File size: 1,960 Bytes

43d2e8b

"""Byte-pair tokenizer utilities for the mini LLM."""

from pathlib import Path
from typing import Iterable, Union

from tokenizers import Tokenizer


ROOT_DIR = Path(__file__).resolve().parents[1]
TOKENIZER_PATH = ROOT_DIR / "tokenizer.json"
BOS_TOKEN = "[BOS]"
EOS_TOKEN = "[EOS]"


def load_tokenizer(tokenizer_path: Union[str, Path] = TOKENIZER_PATH) -> Tokenizer:
    """Load the trained tokenizer from disk."""
    path = Path(tokenizer_path)
    if not path.exists():
        raise FileNotFoundError(
            f"Tokenizer not found at {path}. Run `python train_tokenizer.py` first."
        )
    return Tokenizer.from_file(str(path))

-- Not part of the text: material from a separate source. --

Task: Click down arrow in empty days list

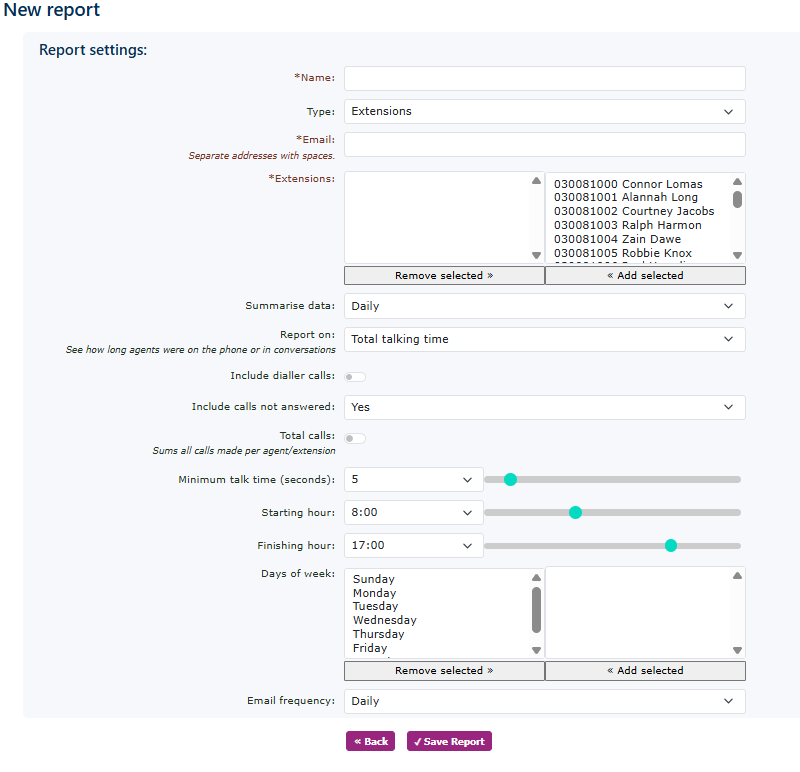Action: [737, 650]
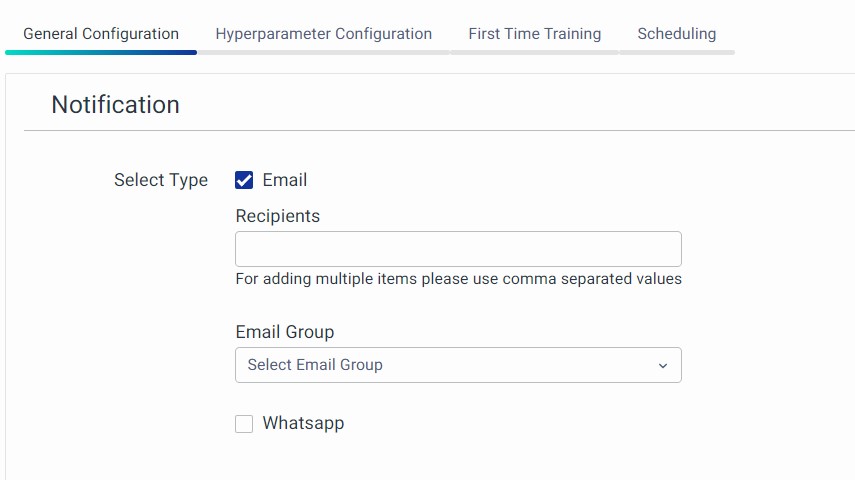Switch to the General Configuration tab
This screenshot has height=480, width=855.
[101, 33]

def get_vocab_size(tokenizer: Tokenizer) -> int:
    """Return the tokenizer vocabulary size."""
    return tokenizer.get_vocab_size()


def get_special_token_id(tokenizer: Tokenizer, token: str) -> int | None:
    """Look up the integer id for a special token if it exists."""
    return tokenizer.token_to_id(token)


def encode(
    text: str,
    tokenizer: Tokenizer,
    add_bos: bool = False,
    add_eos: bool = False,
) -> list[int]:
    """Convert text into BPE token ids using the trained tokenizer."""
    token_ids = tokenizer.encode(text).ids

    if add_bos:
        bos_id = get_special_token_id(tokenizer, BOS_TOKEN)
        if bos_id is None:
            raise ValueError(f"{BOS_TOKEN} is missing from the tokenizer vocabulary.")
        token_ids = [bos_id, *token_ids]

    if add_eos:
        eos_id = get_special_token_id(tokenizer, EOS_TOKEN)
        if eos_id is None:
            raise ValueError(f"{EOS_TOKEN} is missing from the tokenizer vocabulary.")
        token_ids = [*token_ids, eos_id]

    return token_ids


def decode(
    tokens: Iterable[int],
    tokenizer: Tokenizer,
    skip_special_tokens: bool = True,
) -> str:
    """Convert token ids back into text using the trained tokenizer."""
    return tokenizer.decode(list(tokens), skip_special_tokens=skip_special_tokens)